I know I’m not the only one who hesitates to take medication and treat myself at the first sign of a migraine. It sounds crazy. Here you have a solution, the antidote to your kryptonite and yet you dare hesitate? Madness, pure madness I tell you! Why would anyone want to suffer? Especially because the faster you take these medications the faster and more effective their results. But still every time I find myself hesitating, debating with myself, those demons and angels perched on each shoulder, arguing over what is best, bargaining…

“Well, it’s not that bad maybe I can handle it. Maybe it will go away… ”

“Are you kidding? You know it won’t go away. Just take the damn medication.”

“But it’s so expensive. And you only get a certain amount allotted to you each month. Save it for a more severe situation, when you need it more. You don’t want to run out this early in the month.”

You’re supposed to treat your migraine within the first hour of feeling symptoms in order to treat it most effectively. A majority of the time I wake up with a migraine, which means I’m already behind, I’ve already missed my opportunity and then I’m left with the decision of wasting my medicine on a migraine that has already taken form and risking the possibility that medicine might not work. Or I find myself remaining hopeful that the headache isn’t that bad and it might surpass, which is crazy because that hardly ever happens.

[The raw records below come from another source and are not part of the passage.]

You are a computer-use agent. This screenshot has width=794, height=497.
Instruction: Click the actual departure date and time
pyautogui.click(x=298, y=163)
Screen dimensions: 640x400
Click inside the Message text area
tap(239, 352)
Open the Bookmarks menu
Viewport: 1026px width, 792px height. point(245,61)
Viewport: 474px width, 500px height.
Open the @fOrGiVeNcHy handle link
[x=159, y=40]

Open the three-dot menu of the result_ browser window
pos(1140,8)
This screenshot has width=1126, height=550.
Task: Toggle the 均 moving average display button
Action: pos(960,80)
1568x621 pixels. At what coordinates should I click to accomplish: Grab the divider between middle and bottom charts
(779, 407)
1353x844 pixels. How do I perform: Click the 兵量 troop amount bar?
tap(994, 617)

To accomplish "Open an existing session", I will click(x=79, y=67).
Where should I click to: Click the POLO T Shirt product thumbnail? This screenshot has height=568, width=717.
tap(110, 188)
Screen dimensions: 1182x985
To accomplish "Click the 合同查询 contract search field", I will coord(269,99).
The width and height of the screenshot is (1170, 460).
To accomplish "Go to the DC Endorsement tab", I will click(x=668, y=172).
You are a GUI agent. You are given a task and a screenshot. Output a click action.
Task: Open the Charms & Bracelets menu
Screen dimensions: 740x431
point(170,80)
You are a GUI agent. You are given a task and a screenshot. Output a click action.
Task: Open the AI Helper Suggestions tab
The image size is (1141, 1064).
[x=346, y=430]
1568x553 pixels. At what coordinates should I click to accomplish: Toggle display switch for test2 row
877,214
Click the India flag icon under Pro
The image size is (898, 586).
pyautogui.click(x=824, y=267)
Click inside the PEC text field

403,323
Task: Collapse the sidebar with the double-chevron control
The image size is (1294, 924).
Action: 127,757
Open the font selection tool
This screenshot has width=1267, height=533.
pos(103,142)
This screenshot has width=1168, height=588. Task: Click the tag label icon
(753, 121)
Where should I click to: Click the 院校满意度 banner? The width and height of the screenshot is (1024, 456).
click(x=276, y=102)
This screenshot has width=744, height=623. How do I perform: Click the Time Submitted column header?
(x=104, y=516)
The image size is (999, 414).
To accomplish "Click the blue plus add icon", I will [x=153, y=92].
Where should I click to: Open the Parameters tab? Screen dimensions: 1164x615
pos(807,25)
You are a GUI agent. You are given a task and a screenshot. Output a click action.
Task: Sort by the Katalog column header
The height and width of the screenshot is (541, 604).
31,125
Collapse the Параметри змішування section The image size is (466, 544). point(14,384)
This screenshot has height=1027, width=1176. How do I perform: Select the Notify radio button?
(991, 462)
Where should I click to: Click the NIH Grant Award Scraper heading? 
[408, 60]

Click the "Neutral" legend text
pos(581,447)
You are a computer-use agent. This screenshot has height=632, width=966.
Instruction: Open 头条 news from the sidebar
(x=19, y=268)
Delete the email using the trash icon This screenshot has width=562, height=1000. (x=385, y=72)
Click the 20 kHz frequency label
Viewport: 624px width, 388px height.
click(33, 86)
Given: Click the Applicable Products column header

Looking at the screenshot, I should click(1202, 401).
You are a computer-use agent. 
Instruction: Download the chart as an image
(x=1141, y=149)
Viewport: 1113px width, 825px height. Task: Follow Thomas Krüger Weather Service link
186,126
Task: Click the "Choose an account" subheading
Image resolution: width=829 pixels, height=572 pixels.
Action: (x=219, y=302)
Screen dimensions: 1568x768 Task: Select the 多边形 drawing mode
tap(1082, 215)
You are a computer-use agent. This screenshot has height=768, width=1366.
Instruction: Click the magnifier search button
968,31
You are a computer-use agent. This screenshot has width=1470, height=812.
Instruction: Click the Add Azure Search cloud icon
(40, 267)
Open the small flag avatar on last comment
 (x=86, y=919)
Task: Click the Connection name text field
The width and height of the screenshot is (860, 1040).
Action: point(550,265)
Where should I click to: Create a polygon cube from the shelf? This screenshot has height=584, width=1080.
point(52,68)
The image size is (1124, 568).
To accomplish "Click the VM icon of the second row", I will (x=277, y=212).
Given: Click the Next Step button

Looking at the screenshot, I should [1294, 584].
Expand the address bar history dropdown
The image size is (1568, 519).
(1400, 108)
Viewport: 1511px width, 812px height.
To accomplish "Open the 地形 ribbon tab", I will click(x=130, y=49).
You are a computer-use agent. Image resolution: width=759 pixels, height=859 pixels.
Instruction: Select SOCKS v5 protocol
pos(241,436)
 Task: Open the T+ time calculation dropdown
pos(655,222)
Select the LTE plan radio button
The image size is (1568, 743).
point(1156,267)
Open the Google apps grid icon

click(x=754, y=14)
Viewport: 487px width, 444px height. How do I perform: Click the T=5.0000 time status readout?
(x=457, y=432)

Then there’s also the side effects of the medication. Of course, no medicine comes without its perks. Each medicine in all its forms, whether its nasal spray, pill, or injection makes me tired and sluggish. I usually need to accompany my medicine with a large dose of caffeine. I have a standing order at Starbucks.

Then there’s the issue of is this headache really worth it? Because insurance only gives me so many meds per month and I need to use them wisely. I think, “Well I only have 3 more left for the month and it’s only the 10th. Maybe I should have it for a more severe case.”

Am I being rational or am I simply being a masochist, forcing myself to suffer without reason? I don’t know. I’d like to think there’s some rationality behind my madness.

I find a tiny bit of comfort in knowing that I am not the only migraineur who thinks this way. However, I so desperately wish there was a solution. . . that we could all have enough medicine to cover us for the entire month, or we never got any headaches and didn’t need any medicine at all. But until that day comes, I guess I’ll still be fighting my demons.